__Excerpted text__.
Saturday, May 7, 2011

Michael Clayton

Year 3, Day 126 - 5/6/11 - Movie #856

BEFORE: Well, history will regard George Lucas as equal parts filmmaker and business man, so there's my transition back to films about the corporate world, just in time to give Birthday SHOUT-out #37 to George Clooney (last heard in "Fantastic Mr. Fox"). And Lucas made a cameo appearance in "Star Wars Episode III", which also starred Ewan McGregor, who was in a film called "Young Adam" with Tilda Swinton, who appears here.


THE PLOT: A law firm brings in its "fixer" to remedy the situation after a lawyer has a breakdown while representing a chemical company in a billion-dollar class action suit.

AFTER: I missed this film when I took a look at the corporate world last September, and I skipped over it again when I did a chain of legal thrillers in January - well, I guess there's a proper time and place for everything.

This film is guilty of that non-linear arrangement that drives me crazy - usually the sign of what would be a weak story if fully arranged chronologically. This film takes the most exciting, interesting 10 minutes and screens that segment first - then a title card says "Four Days Earlier", and we get an explanation of the events leading up to the beginning scenes.

I stand by my bias, since the result is a film with a very exciting opening, a similarly exciting climax, and a whole lot of talkie-talkie in-between. Oh, sure, there's some corporate intrigue, but it's action that perks up the audience. Corporate mergers, gambling debts, mental breakdowns - these are the elements of dramatic tension, but not actual action.

(Extracted data entries)
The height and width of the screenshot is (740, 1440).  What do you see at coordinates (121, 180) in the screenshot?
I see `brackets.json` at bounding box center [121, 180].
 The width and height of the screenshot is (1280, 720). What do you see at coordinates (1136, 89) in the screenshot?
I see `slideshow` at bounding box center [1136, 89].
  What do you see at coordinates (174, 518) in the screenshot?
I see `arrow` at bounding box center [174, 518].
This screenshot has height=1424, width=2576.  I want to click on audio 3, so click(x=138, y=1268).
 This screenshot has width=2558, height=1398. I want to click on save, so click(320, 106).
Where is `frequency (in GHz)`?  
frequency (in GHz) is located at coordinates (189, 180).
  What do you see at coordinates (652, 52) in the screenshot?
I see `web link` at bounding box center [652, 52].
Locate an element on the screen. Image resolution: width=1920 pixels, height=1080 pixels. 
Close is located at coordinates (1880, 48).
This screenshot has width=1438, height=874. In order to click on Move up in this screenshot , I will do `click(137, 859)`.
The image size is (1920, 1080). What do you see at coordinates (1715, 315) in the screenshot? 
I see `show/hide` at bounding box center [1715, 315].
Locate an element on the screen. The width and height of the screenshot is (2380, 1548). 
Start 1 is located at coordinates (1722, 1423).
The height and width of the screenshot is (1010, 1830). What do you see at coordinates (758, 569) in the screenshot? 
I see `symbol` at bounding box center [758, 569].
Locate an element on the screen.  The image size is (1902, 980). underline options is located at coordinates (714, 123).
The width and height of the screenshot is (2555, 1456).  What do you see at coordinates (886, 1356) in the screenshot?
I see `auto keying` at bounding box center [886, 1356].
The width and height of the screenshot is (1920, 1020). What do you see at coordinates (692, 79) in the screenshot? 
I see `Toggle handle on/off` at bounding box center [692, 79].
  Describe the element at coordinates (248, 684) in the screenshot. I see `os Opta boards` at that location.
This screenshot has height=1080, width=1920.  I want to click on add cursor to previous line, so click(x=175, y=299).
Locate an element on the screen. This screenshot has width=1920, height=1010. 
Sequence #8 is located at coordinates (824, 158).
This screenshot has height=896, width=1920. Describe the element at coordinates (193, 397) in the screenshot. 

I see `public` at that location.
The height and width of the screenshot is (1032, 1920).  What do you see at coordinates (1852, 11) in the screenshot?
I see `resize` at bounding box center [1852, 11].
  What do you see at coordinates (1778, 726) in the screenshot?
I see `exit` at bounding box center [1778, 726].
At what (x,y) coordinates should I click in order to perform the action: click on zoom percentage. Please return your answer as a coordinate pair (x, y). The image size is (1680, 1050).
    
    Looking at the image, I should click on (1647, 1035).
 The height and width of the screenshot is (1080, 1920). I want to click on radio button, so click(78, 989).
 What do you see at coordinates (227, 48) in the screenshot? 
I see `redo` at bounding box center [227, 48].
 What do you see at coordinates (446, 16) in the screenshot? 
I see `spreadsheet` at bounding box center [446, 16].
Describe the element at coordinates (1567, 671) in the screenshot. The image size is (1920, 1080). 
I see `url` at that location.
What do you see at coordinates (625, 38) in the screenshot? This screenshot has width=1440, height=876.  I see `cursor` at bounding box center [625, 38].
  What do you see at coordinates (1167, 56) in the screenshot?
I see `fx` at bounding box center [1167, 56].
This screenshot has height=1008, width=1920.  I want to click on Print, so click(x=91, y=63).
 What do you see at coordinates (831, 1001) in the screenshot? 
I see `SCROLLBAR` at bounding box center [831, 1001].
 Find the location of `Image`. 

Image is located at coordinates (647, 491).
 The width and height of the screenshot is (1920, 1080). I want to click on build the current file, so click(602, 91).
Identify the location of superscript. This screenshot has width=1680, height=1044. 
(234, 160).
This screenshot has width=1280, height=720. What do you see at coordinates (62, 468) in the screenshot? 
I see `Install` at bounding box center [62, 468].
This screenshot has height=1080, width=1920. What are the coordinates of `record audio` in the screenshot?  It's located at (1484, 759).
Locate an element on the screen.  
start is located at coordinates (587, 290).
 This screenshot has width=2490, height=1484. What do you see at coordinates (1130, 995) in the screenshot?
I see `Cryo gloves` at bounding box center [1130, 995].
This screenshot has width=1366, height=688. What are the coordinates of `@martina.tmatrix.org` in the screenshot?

__Task list__.
(A) Using the Michael Clayton review, say whether each statement agrees with it: (i) The reviewer watched this film during the look at the corporate world last September. (ii) After the opening segment, a title card reads "Four Days Earlier." (iii) George Clooney was last heard in "Star Wars Episode III." For each, answer yes or no and quote the words from the review that decide it.
(B) Name every person the Michael Clayton review mentions by full name.
(C) Pick up the Michael Clayton review after its last sentence and keep writing it.
The listing is separate material with no link to the Michael Clayton review.

__Final answers__.
(A)
(i) No: "I missed this film when I took a look at the corporate world last September"
(ii) Yes: "then a title card says "Four Days Earlier""
(iii) No: "George Clooney (last heard in "Fantastic Mr. Fox")"

(B) George Lucas, George Clooney, Ewan McGregor, Tilda Swinton

(C)
And since we've SEEN the action scene already, at the beginning of the film, it really sort of defuses some of the dramatic tension later on - we already know exactly how a particular scene is going to end. Hitchcock would have handled this completely differently...

It's a shame, because Michael Clayton seems like a really cool character - the man they call when the crap hits the fan, a good man in a tight corner, a fixer, an arranger. He may not solve the problem directly, but he'll know the right person to call, and he'll keep his cool while doing it. The cops call him when someone needs a lawyer, the lawyers call him when they're in trouble with the cops, and the ladies - well, they just call him. (I'm assuming here, because it's Clooney...)

And there's also some mildly interesting stuff about corporate law - like how long can a lawyer defend a shady company without becoming shady himself? At what point in that process does one's conscience kick in, or should it? When does defending a shady client become the wrong thing to do, instead of the right thing, and where does one's paycheck fit into all of that? There don't seem to be many easy answers, but it seems like there probably shouldn't be.

Also starring Tom Wilkinson (last seen in "Duplicity"), Sydney Pollack (last seen in "A Civil Action"), Michael O'Keefe (last seen in "Ironweed"), Terry Serpico, cameos from Ken Howard (last seen in "Clear and Present Danger"), Julie White (last seen in "The Astronaut Farmer"), Denis O'Hare (last seen in "Changeling").

RATING: 5 out of 10 memorandums (one point off for that "Four Days Earlier" stuff)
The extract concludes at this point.